There are a number of examples available online (including StackOverflow posts, like Three.js cube with different texture on each face) that explain how to do this with cubes. I haven't succeeded in finding any samples that show the same technique applied to non-cubes, but for the most part, the same process that works for CubeGeometry also works for TetrahedronGeometry and so forth.
Here's a simplified version of the code I'm using to generate the polyhedron:
switch (shape) {
case "ICOSAHEDRON" :
// Step 1: Create the appropriate geometry.
geometry = new THREE.IcosahedronGeometry(PolyHeatMap.GEOMETRY_CIRCUMRADIUS);
// Step 2: Create one material for each face, and combine them into one big
// MeshFaceMaterial.
material = new THREE.MeshFaceMaterial(createMaterials(20, textArray));
// Step 3: Pair each face with one of the materials.
for (x = 0; face = geometry.faces[x]; x++)
{
face.materialIndex = x;
}
break;
// And so on, for other shapes.
}
function createTexture (title, color) {
var canvas = document.createElement("canvas");
// Magical canvas generation happens here.
var texture = new THREE.Texture(canvas);
texture.needsUpdate = true;
return new THREE.MeshLambertMaterial({ map : texture });
}
function createMaterials (numFacets, textArray)
{
var materialsArray = [],
material;
for (var x = 0, xl = numFacets; x < xl; x++)
{
material = createTexture(textArray[x], generateColor(textArray[x]));
material.side = THREE.DoubleSide;
materials.push(oMaterial);
}
return materials;
}
Cubes render perfectly using this technique, but with other polyhedra, the textures do not behave as expected:
It's hard to explain precisely what's happening here.
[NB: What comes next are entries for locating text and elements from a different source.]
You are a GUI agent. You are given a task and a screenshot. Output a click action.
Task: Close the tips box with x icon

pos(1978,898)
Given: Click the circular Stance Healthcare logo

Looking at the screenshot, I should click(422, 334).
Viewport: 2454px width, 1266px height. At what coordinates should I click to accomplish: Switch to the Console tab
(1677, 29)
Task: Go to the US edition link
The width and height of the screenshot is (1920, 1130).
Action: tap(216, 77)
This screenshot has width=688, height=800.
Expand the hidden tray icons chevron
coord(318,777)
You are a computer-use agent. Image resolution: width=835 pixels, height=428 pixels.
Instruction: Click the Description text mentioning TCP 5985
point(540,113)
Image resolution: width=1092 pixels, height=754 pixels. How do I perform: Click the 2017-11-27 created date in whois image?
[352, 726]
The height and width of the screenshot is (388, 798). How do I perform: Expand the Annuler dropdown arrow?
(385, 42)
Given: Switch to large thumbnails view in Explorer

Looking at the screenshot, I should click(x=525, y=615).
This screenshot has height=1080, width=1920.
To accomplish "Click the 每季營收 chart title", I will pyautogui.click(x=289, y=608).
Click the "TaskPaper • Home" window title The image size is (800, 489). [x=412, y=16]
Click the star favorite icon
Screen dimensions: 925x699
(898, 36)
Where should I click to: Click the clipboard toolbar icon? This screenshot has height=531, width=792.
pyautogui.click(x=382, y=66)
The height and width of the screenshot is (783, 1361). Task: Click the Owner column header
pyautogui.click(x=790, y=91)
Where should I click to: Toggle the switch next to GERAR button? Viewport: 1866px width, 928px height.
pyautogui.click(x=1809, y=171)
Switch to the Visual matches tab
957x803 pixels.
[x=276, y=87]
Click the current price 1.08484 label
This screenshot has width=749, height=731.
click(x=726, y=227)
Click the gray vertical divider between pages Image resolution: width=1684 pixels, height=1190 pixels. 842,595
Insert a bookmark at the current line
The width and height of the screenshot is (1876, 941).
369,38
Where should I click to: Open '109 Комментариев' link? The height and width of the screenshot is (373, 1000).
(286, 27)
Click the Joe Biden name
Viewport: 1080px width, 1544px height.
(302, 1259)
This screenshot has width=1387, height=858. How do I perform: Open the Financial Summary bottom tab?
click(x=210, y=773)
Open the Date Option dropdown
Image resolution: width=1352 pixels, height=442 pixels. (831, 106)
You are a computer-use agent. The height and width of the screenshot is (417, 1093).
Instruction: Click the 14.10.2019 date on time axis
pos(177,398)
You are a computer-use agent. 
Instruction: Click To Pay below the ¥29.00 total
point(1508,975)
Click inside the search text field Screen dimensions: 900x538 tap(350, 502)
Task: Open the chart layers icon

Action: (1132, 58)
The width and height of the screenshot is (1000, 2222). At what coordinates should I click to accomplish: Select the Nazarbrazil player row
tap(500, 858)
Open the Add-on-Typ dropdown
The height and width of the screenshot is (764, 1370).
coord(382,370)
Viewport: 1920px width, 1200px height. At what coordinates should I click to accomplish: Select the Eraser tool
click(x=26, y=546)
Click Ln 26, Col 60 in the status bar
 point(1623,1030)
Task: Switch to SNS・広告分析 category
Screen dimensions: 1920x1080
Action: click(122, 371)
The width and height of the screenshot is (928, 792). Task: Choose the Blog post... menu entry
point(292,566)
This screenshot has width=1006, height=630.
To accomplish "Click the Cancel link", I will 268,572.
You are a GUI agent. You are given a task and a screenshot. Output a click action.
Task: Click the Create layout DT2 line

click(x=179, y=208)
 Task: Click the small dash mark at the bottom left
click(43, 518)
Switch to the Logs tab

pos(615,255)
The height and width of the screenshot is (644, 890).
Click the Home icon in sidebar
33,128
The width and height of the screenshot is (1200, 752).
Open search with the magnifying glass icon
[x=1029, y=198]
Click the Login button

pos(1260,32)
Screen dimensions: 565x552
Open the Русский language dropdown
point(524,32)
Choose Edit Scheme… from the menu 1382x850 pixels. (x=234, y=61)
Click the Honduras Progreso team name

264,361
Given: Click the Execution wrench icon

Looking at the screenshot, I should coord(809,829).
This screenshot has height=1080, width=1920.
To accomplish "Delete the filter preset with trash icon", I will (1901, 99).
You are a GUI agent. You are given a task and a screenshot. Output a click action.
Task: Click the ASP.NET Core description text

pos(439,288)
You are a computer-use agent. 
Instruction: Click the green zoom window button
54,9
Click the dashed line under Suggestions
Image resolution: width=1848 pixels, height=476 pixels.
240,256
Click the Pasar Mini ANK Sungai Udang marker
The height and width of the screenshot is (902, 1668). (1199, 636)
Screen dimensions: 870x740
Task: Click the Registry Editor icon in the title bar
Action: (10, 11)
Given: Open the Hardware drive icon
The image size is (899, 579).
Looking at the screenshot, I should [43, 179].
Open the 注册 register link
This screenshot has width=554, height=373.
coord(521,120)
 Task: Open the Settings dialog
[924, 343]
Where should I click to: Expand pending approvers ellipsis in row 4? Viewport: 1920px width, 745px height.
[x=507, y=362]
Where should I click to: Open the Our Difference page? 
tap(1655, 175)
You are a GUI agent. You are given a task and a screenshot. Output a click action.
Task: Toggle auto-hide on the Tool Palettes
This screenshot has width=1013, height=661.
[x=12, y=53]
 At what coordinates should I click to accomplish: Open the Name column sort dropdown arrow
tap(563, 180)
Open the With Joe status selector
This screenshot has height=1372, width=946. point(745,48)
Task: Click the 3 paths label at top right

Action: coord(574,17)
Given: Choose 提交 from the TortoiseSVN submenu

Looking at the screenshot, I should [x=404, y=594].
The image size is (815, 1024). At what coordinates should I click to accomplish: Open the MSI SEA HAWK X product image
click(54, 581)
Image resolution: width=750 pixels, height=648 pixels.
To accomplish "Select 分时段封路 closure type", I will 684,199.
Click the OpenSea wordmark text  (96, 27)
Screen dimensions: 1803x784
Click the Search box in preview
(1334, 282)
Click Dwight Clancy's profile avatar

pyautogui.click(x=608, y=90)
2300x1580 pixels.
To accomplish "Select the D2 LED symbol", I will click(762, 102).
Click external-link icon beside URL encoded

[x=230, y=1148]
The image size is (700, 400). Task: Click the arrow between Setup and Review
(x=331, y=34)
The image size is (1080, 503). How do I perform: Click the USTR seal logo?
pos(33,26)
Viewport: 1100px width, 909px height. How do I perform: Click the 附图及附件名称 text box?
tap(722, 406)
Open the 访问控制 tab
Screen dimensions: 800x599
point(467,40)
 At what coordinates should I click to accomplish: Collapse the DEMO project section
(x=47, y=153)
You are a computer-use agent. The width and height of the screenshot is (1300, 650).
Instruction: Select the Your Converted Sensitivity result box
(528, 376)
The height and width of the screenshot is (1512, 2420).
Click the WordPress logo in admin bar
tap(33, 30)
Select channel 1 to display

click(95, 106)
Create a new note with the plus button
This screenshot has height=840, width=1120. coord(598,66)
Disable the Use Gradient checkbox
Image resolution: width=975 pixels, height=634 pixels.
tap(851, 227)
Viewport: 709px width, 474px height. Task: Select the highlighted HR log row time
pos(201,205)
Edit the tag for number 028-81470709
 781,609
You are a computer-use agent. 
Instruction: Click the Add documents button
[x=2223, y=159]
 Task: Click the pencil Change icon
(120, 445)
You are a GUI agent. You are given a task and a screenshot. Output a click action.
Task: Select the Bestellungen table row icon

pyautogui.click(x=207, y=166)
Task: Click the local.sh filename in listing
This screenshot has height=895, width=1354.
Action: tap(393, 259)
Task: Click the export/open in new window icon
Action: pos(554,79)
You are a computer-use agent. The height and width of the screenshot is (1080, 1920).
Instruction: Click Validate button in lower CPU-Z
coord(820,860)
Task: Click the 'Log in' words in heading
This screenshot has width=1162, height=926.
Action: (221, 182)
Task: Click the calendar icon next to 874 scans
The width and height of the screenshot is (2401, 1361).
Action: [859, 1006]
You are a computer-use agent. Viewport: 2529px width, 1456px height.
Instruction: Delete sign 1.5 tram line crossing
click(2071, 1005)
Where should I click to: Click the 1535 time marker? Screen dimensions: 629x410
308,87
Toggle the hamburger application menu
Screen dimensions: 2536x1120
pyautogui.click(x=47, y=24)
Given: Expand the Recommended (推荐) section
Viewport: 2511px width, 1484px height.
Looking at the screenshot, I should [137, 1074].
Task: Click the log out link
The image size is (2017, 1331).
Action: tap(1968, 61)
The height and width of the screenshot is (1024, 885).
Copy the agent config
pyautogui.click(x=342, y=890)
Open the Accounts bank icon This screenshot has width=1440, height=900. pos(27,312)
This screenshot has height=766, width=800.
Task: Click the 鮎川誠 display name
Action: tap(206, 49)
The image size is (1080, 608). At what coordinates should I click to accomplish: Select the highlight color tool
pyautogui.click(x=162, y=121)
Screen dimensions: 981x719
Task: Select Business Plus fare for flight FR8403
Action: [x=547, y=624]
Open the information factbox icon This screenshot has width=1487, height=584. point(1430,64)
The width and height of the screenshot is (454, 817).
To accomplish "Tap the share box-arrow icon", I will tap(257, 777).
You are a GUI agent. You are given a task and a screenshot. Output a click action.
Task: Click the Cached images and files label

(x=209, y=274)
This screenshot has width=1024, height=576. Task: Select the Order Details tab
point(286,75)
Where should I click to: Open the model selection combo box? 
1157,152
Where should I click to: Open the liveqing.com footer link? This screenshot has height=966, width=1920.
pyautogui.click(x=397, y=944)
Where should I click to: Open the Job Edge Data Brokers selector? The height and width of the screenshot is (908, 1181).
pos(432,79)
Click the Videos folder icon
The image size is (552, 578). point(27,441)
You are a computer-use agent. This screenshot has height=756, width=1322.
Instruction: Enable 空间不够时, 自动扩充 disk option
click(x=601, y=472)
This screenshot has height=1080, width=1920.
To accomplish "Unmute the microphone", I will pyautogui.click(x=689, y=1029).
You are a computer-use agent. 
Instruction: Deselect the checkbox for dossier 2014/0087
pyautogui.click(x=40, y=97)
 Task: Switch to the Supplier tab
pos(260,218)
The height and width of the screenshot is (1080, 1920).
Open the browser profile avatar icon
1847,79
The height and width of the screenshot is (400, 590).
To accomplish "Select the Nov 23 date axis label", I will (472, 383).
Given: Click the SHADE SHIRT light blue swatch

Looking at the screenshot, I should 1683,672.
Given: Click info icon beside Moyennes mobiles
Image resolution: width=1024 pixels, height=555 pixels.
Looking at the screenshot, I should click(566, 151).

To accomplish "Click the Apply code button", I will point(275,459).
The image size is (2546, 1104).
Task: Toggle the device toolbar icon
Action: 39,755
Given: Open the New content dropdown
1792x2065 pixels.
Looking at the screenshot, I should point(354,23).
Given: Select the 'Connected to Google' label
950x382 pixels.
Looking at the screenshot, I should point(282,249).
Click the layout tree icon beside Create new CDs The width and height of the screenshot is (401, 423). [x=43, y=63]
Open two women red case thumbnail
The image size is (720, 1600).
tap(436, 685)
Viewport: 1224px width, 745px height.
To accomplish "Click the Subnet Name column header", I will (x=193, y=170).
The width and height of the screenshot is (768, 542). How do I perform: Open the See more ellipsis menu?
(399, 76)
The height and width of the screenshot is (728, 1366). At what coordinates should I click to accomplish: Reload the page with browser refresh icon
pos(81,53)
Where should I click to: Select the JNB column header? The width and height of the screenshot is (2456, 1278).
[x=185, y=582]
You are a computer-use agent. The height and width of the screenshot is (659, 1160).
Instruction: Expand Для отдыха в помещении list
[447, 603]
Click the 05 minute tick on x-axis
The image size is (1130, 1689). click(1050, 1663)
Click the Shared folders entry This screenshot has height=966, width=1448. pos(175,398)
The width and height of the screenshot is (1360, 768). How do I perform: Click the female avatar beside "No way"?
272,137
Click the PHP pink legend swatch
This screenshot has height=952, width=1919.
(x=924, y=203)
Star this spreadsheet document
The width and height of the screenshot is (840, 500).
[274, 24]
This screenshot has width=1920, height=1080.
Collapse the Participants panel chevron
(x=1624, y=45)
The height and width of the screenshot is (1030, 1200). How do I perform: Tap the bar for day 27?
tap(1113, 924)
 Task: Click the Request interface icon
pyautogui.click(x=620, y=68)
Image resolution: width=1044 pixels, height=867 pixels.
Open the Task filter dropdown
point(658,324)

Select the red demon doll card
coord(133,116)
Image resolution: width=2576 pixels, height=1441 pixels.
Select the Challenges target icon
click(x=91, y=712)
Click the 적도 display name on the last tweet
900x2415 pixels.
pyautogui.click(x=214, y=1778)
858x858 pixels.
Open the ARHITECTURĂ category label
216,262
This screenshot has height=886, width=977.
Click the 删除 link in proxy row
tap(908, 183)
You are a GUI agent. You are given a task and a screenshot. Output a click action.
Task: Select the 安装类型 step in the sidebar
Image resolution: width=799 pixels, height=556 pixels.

Essentially, each face is displaying the correct texture, but the texture itself has been stretched and shifted as if to cover the entire polyhedron. In other words - looking at the shape dead-on - the upper-left face is only showing the upper-left portion of its texture, the upper-right face is only showing the upper-right portion, and so on.
The faces on the opposite side of the polyhedron shows no texture detail at all; only colors.
I had no experience with 3D rendering prior to experimenting with Three.js, so I imagine that there's some step I'm missing that is handled automatically by CubeGeometry but not its sister classes. I'd refer to other examples that have been posted, but most examples are rendering cubes, and those that don't are usually using solid colors.
What needs to happen for the textures on the non-cube shapes to be scaled and centered properly?
You need to set new UVs.
I made a simple example how to do it, don't know if it's the best way.
jsFiddle example
Update
geometry.faceVertexUvs[0] = [];
for(var i = 0; i < geometry.faces.length; i++){
// set new coordinates, all faces will have same mapping.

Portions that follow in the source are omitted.